Training a neural net in the old times, without fancy normalization layers and often randomly chosen weights that were not optimal was a real pain. Even for vanilla classification networks it sometimes took several runs with different hyper-parameters before the network started to learn. At least for standard architectures, like a ResNet, nowadays, it is fairly simple to train a classifier for an arbitrary dataset.
However, despite a smart grid search and to start with good default values, we are still far away from a cookbook that helps to solve a problem with neural nets in a more disciplined way. The blog post  has a lot of very useful hints, but due to the complexity of modern nets, it is impossible to put every hint into a single document. For example, training a large transformer is still not trivial and requires expertise and probably also patience.
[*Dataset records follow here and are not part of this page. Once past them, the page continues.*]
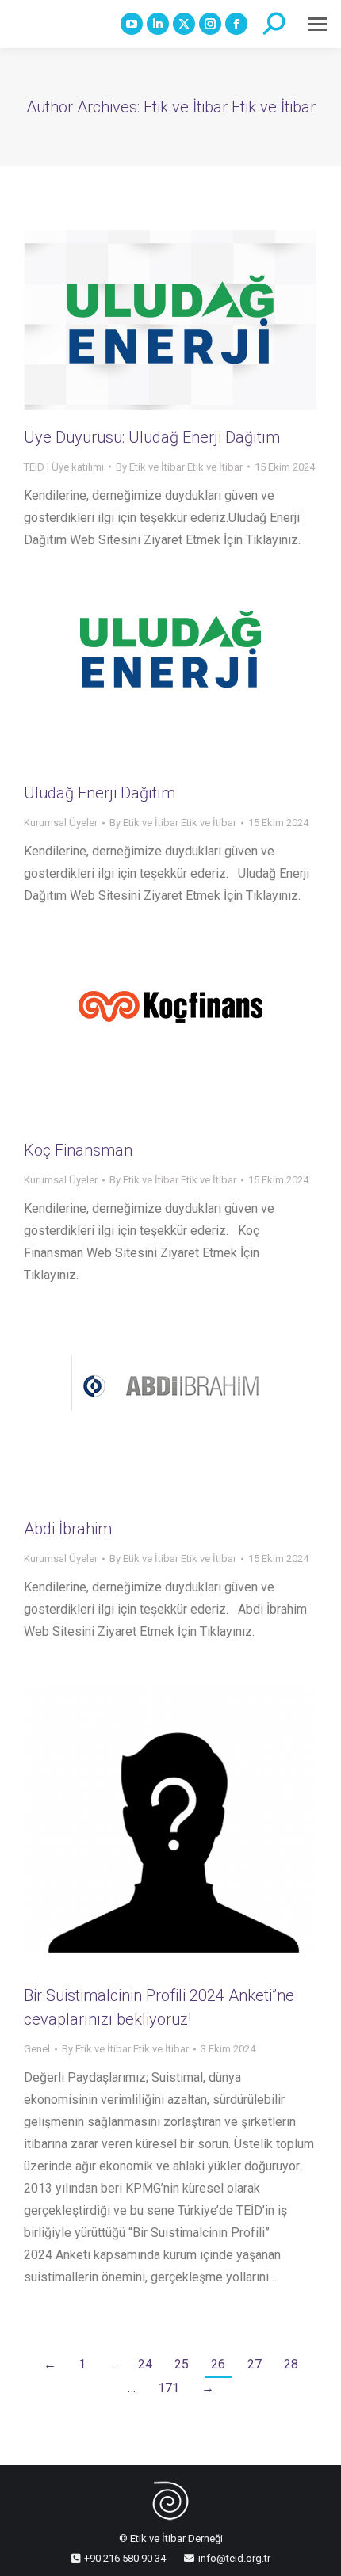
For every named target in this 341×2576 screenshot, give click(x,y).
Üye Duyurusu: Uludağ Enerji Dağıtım (152, 437)
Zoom (149, 678)
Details (191, 678)
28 (291, 2364)
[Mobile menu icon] (317, 24)
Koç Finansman (78, 1150)
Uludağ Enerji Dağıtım (99, 792)
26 (218, 2364)
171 (168, 2387)
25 (181, 2364)
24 (145, 2364)
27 (254, 2364)
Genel (37, 2049)
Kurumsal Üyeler (61, 823)
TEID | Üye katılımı (64, 467)
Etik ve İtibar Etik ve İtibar (230, 106)
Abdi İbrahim (68, 1528)
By (179, 467)
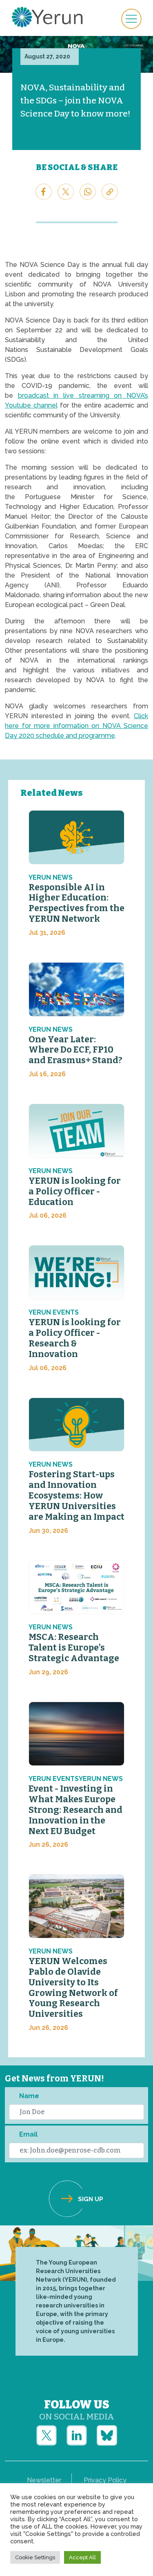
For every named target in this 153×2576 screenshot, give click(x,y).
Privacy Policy (105, 2480)
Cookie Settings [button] (35, 2557)
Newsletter (44, 2480)
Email (28, 2134)
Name (29, 2096)
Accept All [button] (82, 2557)
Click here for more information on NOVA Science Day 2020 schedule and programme (76, 725)
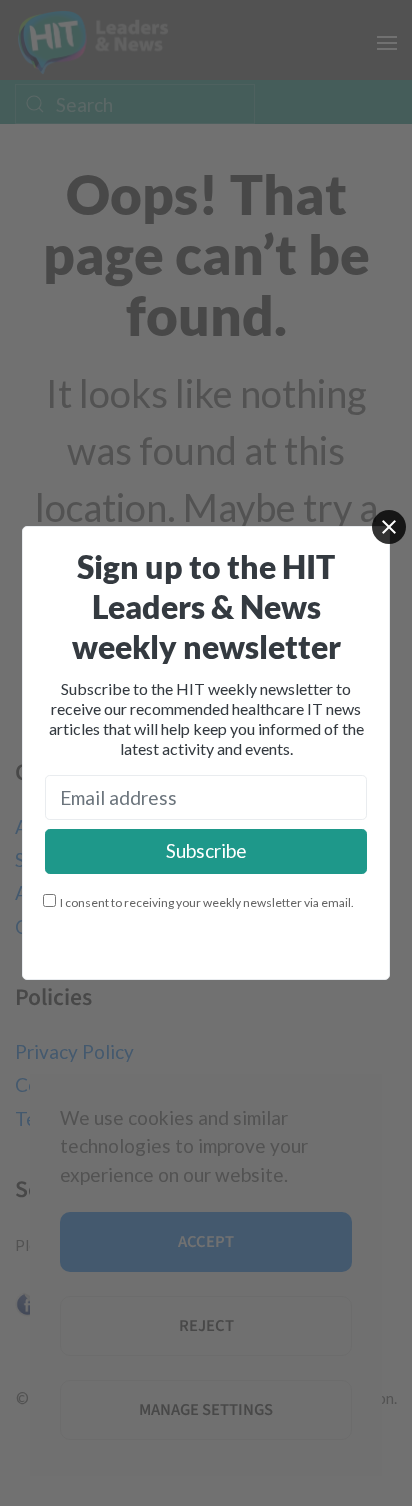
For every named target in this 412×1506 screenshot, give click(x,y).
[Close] (389, 527)
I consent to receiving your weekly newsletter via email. (207, 902)
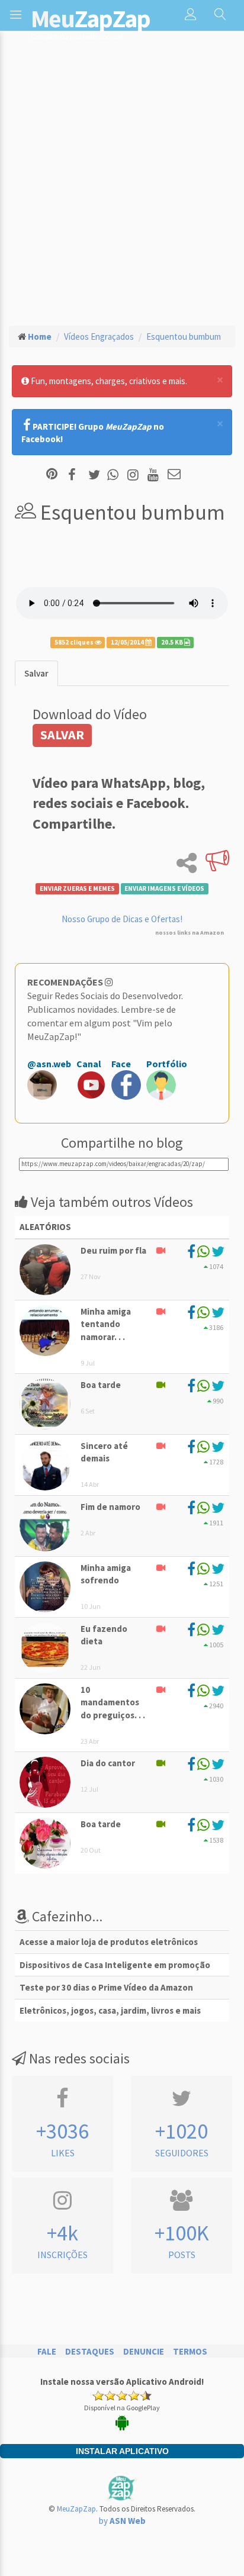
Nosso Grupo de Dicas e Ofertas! (122, 919)
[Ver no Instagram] (134, 475)
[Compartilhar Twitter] (96, 475)
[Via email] (174, 475)
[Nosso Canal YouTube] (155, 475)
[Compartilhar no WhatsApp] (115, 475)
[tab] (36, 673)
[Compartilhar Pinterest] (51, 475)
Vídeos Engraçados (99, 336)
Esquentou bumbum (183, 336)
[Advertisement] (122, 188)
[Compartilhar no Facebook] (75, 475)
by (122, 2520)
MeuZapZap (76, 2509)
And as mentioned earlier several times, there a lots of loss functions and combinations of them that will lead very complicated loss landscapes. In this case, it is imperative to start simple. Like using a very conservative learning rate + optimizer and try to overfit a small batch to verify if the loss goes to zero. This tip, also mentioned in , is one of the most helpful tips we know, since without this assurance, errors can be lurking anywhere. Truth be told, when the loss goes to zero, errors are still possible and likely, but at least we know that the network is able to solve a simplified version of our problem.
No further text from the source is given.